# [Exercise objective]
Wherever "resolution" turns up in the entries, copy out the line that holds it.

# [Exercise input]

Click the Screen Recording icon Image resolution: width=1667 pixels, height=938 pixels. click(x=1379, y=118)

---

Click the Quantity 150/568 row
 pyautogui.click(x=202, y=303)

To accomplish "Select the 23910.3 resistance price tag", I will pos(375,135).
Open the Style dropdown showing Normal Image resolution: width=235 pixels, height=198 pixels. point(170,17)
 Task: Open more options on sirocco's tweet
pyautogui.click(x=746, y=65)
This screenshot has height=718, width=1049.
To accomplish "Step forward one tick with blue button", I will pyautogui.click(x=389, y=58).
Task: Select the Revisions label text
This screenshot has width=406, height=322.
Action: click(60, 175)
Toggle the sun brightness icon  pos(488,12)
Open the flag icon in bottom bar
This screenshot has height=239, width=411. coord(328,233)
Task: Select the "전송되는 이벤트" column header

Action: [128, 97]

...

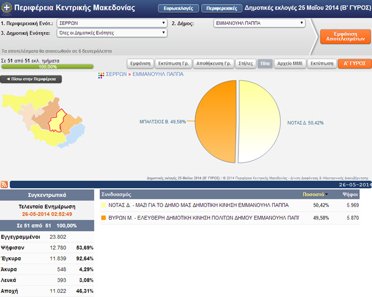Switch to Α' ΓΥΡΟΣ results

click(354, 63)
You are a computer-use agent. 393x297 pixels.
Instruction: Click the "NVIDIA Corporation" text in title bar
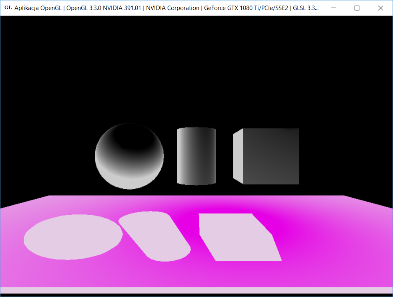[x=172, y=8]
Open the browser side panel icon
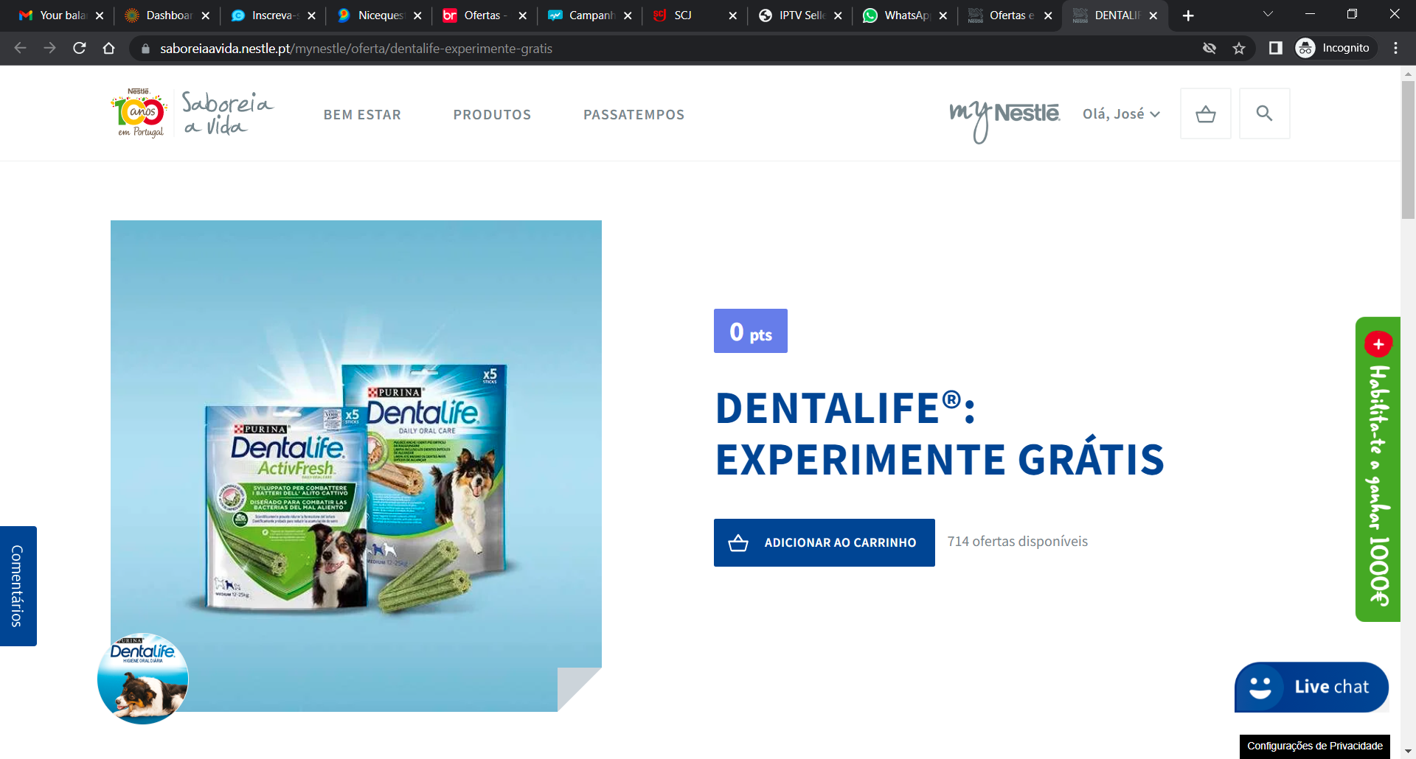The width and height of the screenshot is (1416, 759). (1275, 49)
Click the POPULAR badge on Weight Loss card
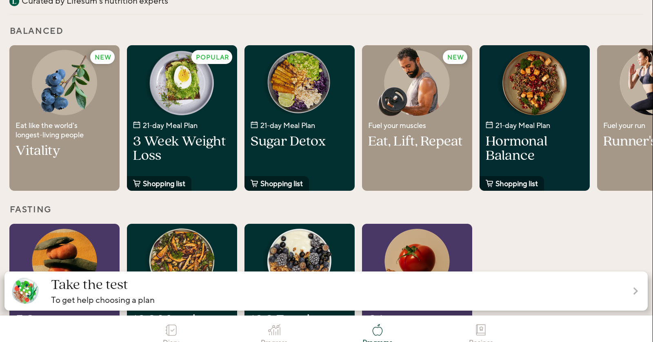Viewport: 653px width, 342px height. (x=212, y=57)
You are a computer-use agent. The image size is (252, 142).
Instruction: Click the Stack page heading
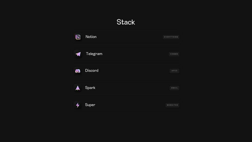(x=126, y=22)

# [Output below]
Click the Screen Recording icon Image resolution: width=1667 pixels, height=938 pixels. click(x=1379, y=118)
Open the Style dropdown showing Normal Image resolution: width=235 pixels, height=198 pixels. point(170,17)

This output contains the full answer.